Extracted data entries:
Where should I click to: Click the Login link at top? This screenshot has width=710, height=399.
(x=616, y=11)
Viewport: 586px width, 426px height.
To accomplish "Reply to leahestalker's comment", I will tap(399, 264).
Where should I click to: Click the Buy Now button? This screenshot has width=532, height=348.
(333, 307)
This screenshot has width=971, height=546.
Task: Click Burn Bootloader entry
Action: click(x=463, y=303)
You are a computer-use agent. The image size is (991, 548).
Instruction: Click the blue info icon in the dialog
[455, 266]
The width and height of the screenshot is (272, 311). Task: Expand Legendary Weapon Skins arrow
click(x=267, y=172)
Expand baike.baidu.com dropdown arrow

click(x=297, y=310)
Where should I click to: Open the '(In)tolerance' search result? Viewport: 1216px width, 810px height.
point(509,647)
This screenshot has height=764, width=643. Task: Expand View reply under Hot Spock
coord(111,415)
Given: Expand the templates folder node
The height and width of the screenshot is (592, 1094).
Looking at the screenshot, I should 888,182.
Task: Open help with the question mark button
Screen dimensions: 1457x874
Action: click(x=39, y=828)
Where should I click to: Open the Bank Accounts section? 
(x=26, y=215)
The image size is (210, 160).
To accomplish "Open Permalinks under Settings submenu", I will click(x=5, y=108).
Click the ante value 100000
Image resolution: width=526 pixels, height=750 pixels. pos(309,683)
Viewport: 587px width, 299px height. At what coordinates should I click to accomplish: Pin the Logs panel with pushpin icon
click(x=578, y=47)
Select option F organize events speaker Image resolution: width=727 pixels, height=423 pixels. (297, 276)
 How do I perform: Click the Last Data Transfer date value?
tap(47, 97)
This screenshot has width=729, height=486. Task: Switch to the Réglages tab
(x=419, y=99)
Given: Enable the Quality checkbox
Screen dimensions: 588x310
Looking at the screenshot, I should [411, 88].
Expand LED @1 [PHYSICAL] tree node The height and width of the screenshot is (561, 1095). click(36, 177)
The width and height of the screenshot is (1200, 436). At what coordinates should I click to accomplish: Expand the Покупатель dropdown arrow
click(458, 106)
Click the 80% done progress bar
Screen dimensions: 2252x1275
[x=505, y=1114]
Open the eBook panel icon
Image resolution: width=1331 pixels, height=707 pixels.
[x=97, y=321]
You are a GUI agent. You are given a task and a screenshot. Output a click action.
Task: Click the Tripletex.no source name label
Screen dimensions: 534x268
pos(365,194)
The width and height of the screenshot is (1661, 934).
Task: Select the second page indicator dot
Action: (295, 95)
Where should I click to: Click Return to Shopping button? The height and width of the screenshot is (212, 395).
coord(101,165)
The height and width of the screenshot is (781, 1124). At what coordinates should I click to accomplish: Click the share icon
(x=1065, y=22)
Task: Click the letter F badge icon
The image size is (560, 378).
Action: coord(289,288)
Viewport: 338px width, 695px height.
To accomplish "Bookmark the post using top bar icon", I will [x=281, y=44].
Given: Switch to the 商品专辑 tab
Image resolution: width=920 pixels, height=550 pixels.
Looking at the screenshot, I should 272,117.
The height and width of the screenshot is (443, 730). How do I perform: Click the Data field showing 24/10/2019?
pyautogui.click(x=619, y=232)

§ Your objective
Render the records from their first line up to and including the line containing "Action: click(x=39, y=828)" as a numbered list, omitting any blank lines.

§ Exercise solution
1. Where should I click to: Click the Login link at top? This screenshot has width=710, height=399.
2. (x=616, y=11)
3. Viewport: 586px width, 426px height.
4. To accomplish "Reply to leahestalker's comment", I will tap(399, 264).
5. Where should I click to: Click the Buy Now button? This screenshot has width=532, height=348.
6. (333, 307)
7. This screenshot has width=971, height=546.
8. Task: Click Burn Bootloader entry
9. Action: click(x=463, y=303)
10. You are a computer-use agent. The image size is (991, 548).
11. Instruction: Click the blue info icon in the dialog
12. [455, 266]
13. The width and height of the screenshot is (272, 311). Task: Expand Legendary Weapon Skins arrow
14. click(x=267, y=172)
15. Expand baike.baidu.com dropdown arrow
16. click(x=297, y=310)
17. Where should I click to: Open the '(In)tolerance' search result? Viewport: 1216px width, 810px height.
18. point(509,647)
19. This screenshot has height=764, width=643. Task: Expand View reply under Hot Spock
20. coord(111,415)
21. Given: Expand the templates folder node
22. The height and width of the screenshot is (592, 1094).
23. Looking at the screenshot, I should 888,182.
24. Task: Open help with the question mark button
25. Screen dimensions: 1457x874
26. Action: click(x=39, y=828)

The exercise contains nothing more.